Schließlich greift auch das Argument einer fehlenden Betriebsratsanhörung, das die Verfügungsklägerin in der Berufungsverhandlung vorgebracht hat, nicht, da nach dem Vortrag der Arbeitgeberseite eine Anhörung des Betriebsrates stattgefunden hat. Da der Betriebsrat den Kündigungen widersprochen hat, kann jedenfalls mit unterlassener Anhörung keine offensichtliche Unwirksamkeit der Gestaltungserklärung begründet werden.

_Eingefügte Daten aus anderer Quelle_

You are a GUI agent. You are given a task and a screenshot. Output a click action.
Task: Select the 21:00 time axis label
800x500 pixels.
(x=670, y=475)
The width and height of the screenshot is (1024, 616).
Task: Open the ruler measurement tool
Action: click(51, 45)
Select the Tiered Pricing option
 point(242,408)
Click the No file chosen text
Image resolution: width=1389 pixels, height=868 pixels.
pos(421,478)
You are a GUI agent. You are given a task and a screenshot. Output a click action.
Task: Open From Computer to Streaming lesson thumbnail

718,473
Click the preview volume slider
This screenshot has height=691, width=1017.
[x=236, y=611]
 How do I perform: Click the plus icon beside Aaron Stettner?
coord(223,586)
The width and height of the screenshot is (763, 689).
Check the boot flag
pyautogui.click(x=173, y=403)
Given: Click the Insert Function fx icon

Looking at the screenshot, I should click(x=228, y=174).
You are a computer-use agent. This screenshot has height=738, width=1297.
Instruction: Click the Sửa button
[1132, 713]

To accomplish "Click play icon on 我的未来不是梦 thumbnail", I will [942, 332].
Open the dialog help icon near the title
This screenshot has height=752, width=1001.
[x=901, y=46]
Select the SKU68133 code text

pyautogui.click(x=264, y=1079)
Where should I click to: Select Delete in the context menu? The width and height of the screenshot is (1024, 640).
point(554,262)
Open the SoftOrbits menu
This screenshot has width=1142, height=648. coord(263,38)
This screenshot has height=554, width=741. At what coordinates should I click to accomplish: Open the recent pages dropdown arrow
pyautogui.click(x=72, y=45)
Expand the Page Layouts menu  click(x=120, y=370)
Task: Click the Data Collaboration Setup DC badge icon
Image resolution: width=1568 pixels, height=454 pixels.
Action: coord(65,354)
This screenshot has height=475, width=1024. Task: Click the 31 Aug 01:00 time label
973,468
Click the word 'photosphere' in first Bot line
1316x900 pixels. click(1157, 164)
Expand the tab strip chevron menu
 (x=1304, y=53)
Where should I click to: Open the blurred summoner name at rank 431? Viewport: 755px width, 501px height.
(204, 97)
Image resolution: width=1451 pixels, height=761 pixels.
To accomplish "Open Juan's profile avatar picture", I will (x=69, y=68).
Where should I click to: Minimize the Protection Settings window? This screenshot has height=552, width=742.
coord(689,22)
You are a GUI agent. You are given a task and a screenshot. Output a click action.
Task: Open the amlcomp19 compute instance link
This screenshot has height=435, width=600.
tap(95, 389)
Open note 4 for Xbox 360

Nach Auffassung der Beschwerdekammer ist auch der vom Arbeitsgericht noch angenommene Verfügungsgrund entfallen, weil die Verfügungsklägerin in ihren Klagen gegen die ausgesprochenen außerordentlichen, hilfsweise ordentlichen Kündigungen gerichtlich keinen eigenständigen Weiterbeschäftigungsanspruch verfolgt. Dies ist in den in den Akten befindlichen Klageschriften und den Feststellungen in der mündlichen Verhandlung vor der Berufungskammer zu entnehmen. Aus diesen Gründen vermag die Berufungskammer keine besondere Eilbedürftigkeit zu erkennen (vgl. hierzu Schäfer, NZA 1985, 691, 695 sowie LAG Düsseldorf, Urteil vom 06.02.1987 - 2 (4) Sa 1848/86 = NZA 1987, 536 sowie Walker, aaO, § 62 Rz. 126).
Gegen diese Entscheidung ist ein weiteres Rechtsmittel nicht gegeben (§ 542 Abs. 2 ZPO).